The studies, which appear in this week’s New England Journal of Medicine, offer a possible treatment to prevent some of the most common, and serious, complications of preterm birth.
In 2004, 12.5 percent of infants – about 500,000 – were born preterm, according to the federal Centers for Disease Control and Prevention.
Nitric oxide in the human body helps regulate cell functions. It’s the same chemical that controls a firefly’s light.
Dr. Elizabeth Nabel, director of the National Heart, Lung and Blood Institute, said the findings could help doctors identify which babies might benefit from the treatment.
More research is necessary to determine the long-term effects of the treatment, said Dr. John Kinsella, a neonatologist at The Children’s Hospital.
Still, Kinsella said, “these are very promising findings.”
In Kinsella’s study, 800 preterm babies either inhaled nitric oxide within 48 hours of birth or were given a placebo.
The results were broken down by babies’ birth weights.
Infants who weighed about 2 pounds at birth and got the treatment had half the risk of brain damage of those who did not get treated.
In addition, babies born weighing 2.5 pounds were half as likely to develop chronic lung problems if they received the treatment.
In a similar study of 600 babies, led by doctors at the Children’s Hospital of Philadelphia, preterm babies who received the nitric oxide had less lung disease – and less-severe disease – than those who were given a placebo.
In both studies, there was a small increase in survival among the babies getting the treatment.
Pam Johnson is convinced her son Sean wouldn’t have made it without nitric oxide.
When Sean was born, at 32 weeks, he weighed a little over 4 pounds, but because of complications during the pregnancy, his lungs were severely underdeveloped.
“They said they could not push enough oxygen through his lungs for him to live,” Johnson said.
Sean was not part of the study, but under Kinsella’s guidance, Sean’s doctors at the University of Colorado Hospital gave him nitric oxide.
When Sean finally got to go home to Estes Park two months later, he was still on oxygen.
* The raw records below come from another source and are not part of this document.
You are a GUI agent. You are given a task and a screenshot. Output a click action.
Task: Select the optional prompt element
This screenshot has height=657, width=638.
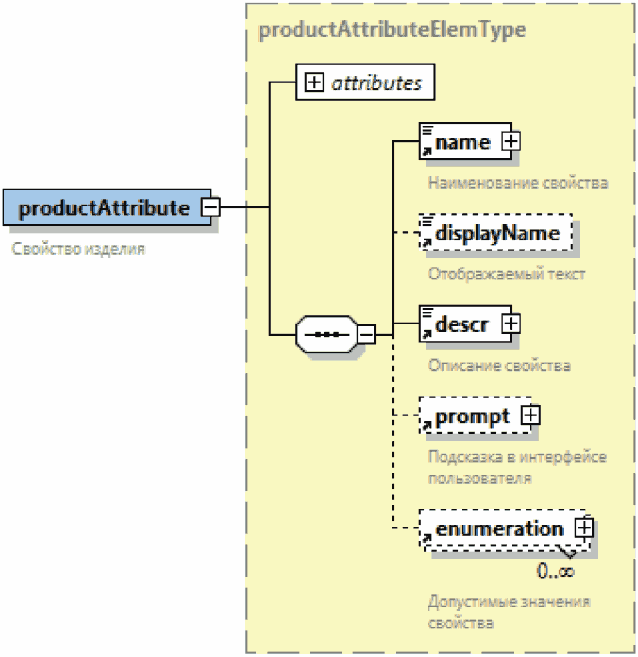pyautogui.click(x=472, y=415)
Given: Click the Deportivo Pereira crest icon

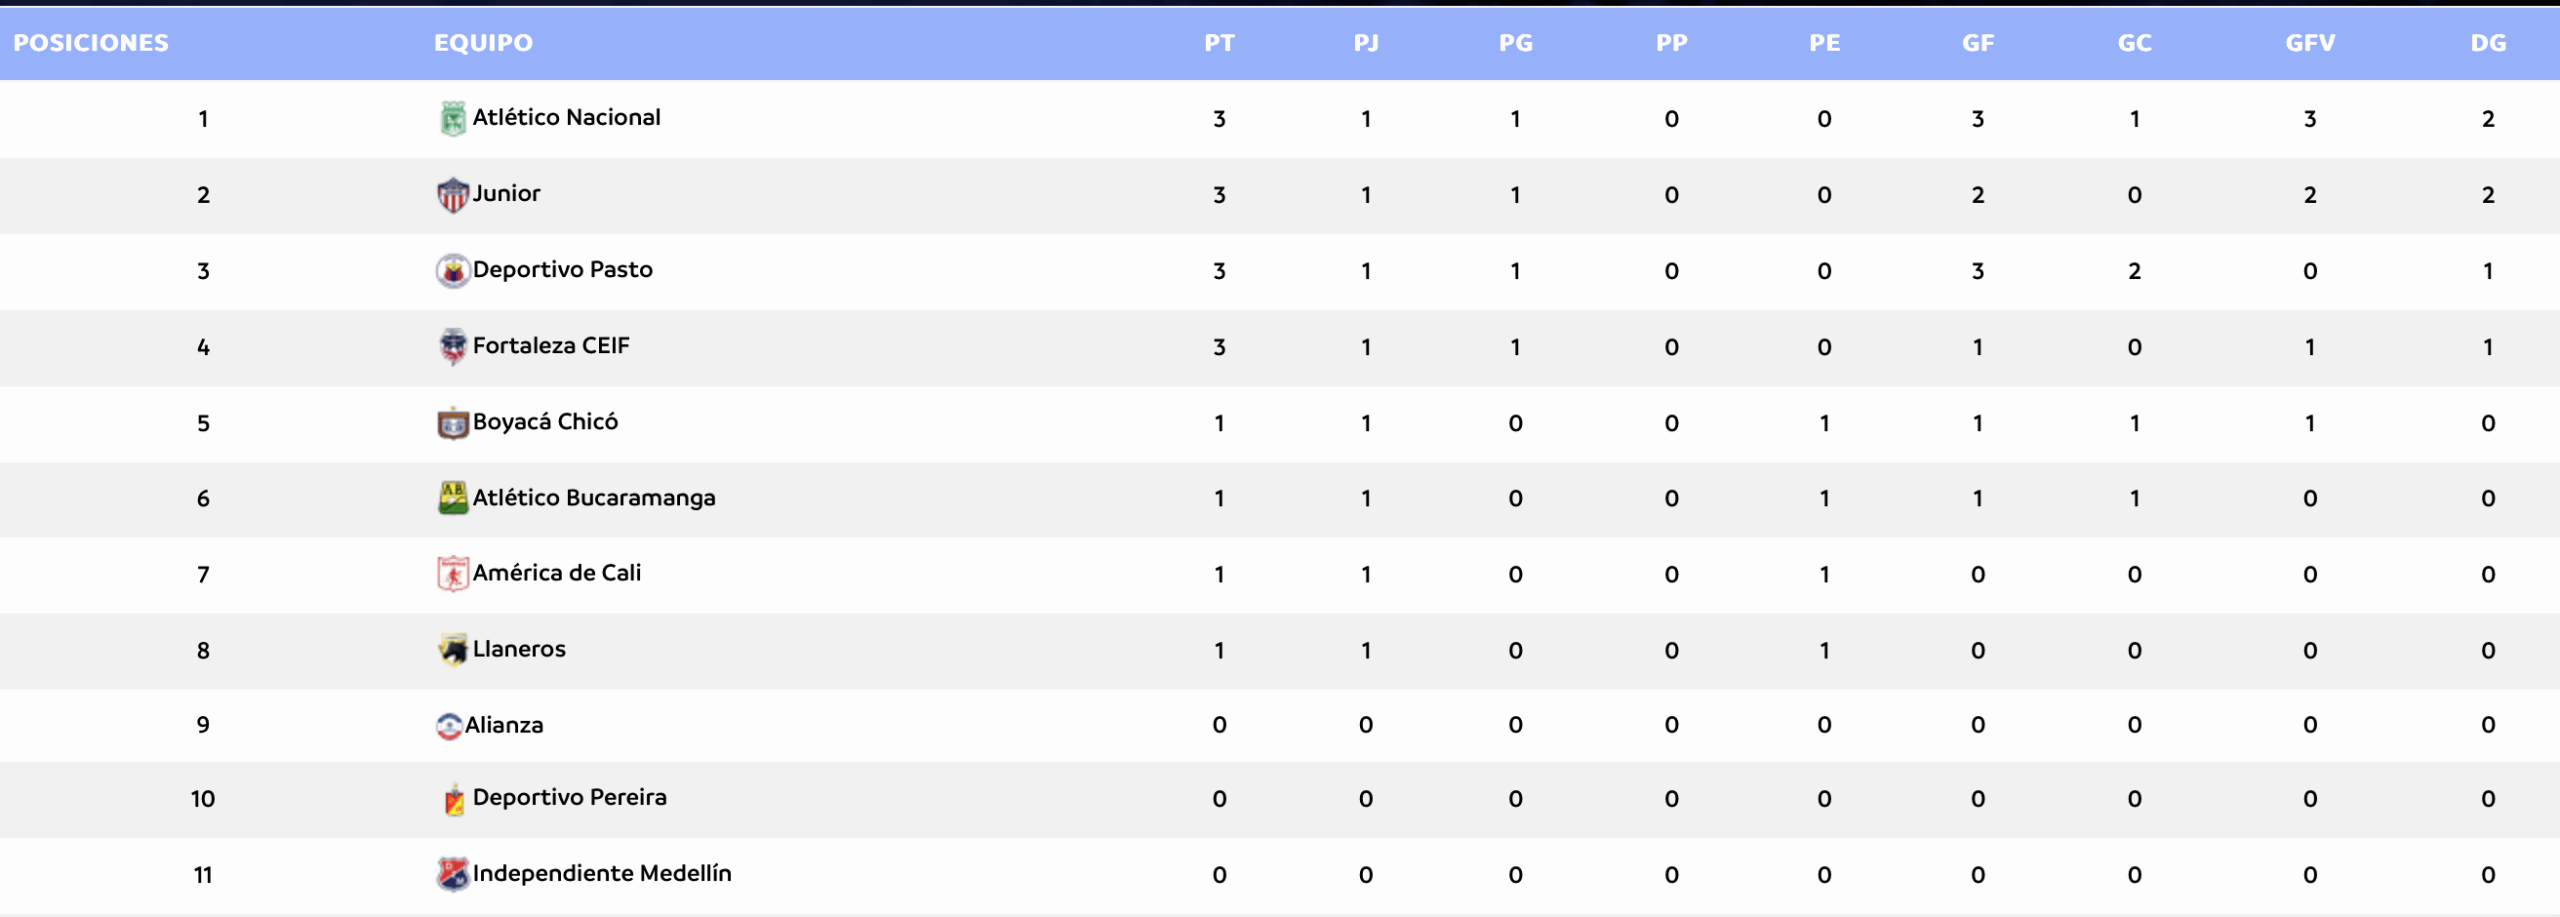Looking at the screenshot, I should click(454, 800).
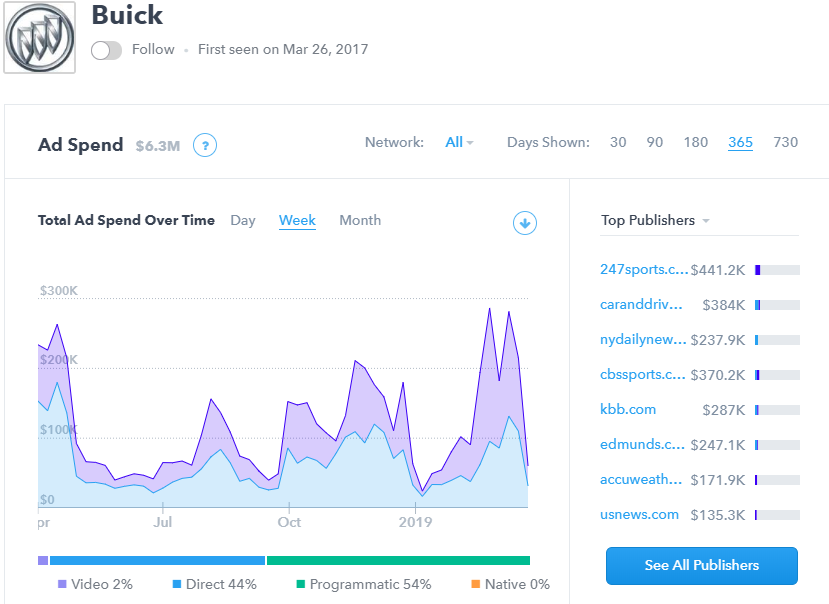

But, Johnson said, her son is fine.
Sean starts kindergarten next month and “is right on target with everything,” Johnson said.
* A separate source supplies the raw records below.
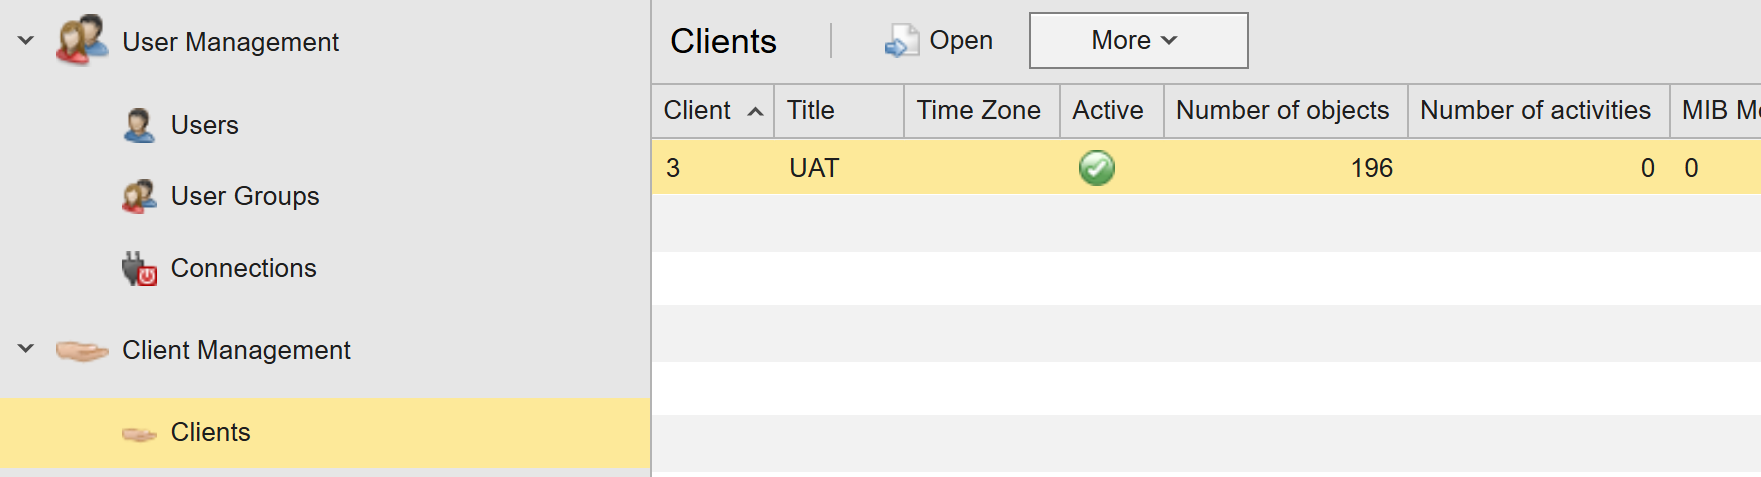Click the green Active checkmark for UAT
This screenshot has height=477, width=1761.
[1096, 167]
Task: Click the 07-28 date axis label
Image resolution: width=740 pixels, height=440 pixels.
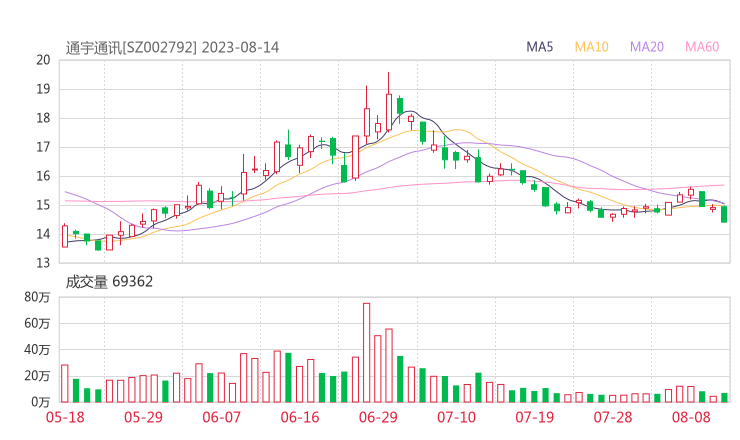Action: coord(611,418)
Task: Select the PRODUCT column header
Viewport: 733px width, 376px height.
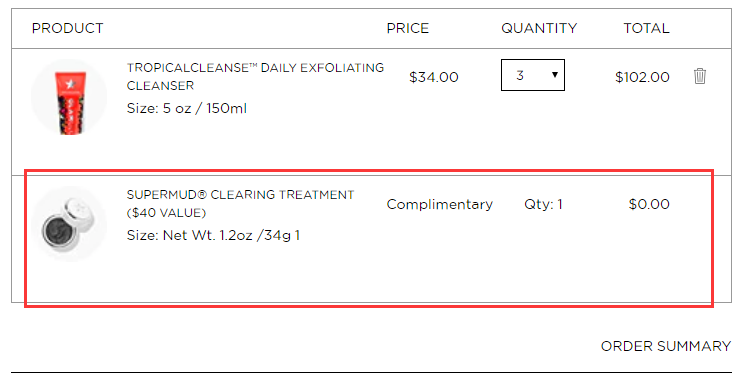Action: point(67,28)
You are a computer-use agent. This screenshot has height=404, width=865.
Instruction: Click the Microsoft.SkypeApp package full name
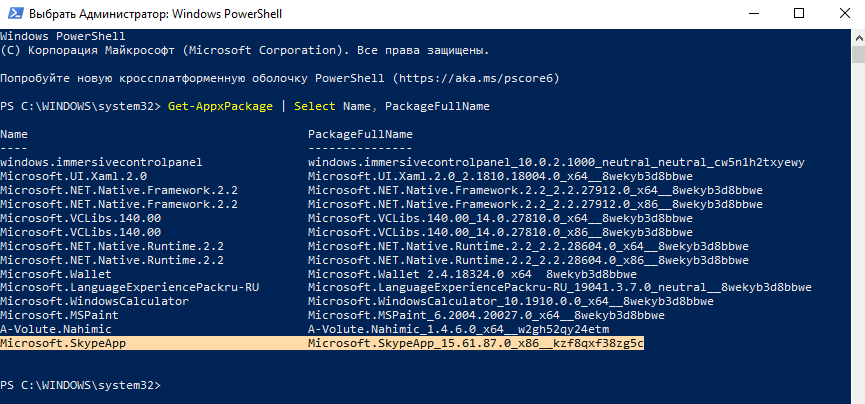[x=476, y=343]
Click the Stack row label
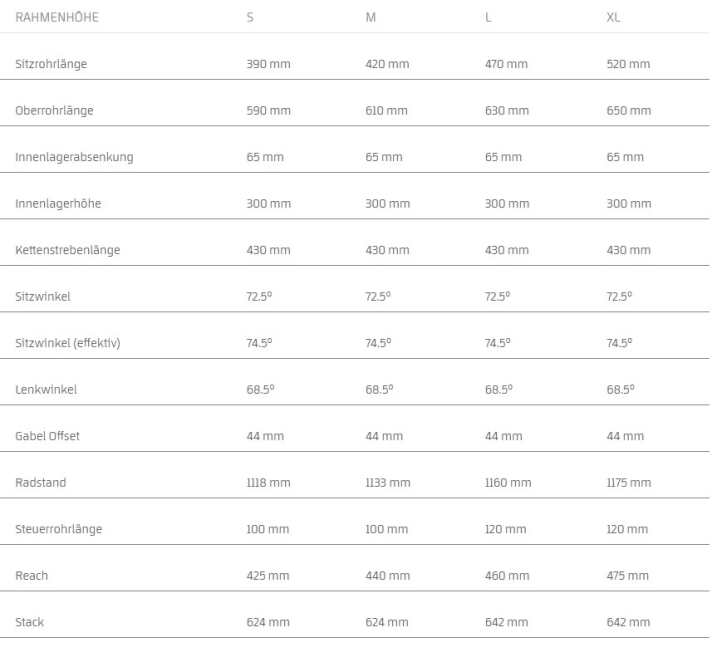 [30, 622]
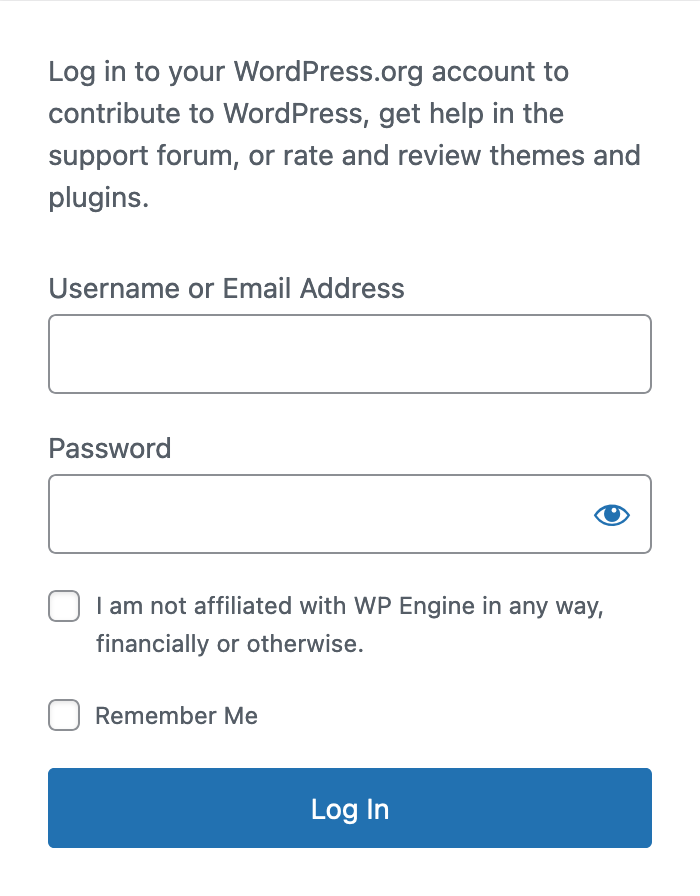Focus the Username or Email Address field
Image resolution: width=700 pixels, height=896 pixels.
pos(350,354)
Nitric oxide was approved in 1999 for use in full-term babies with severe respiratory failure.
Preterm babies – those born before 37 weeks’ gestation – have high risks of a number of developmental disabilities and respiratory ailments.
The chronic lung disease often caused by premature birth produces an estimated $2.4 billion a year in health care costs, a CDC report found.
In the body, nitric oxide acts as a signaling molecule and regulates a diverse range of responses, including transmitting signals from the brain and the regulation of cell death.
In 1998, the Nobel Prize went to three Americans who discovered that nitric oxide – which is different from nitrous oxide, also known as laughing gas – was a signal molecule.
Tuesday, Kinsella thanked parents who agreed to let their babies be part of the research.
“It will really help generations to come,” he said.
Pam Johnson is grateful Sean got the treatment.
“We’re so happy he’s here, we don’t know what to do,” she said. “They did a good thing.”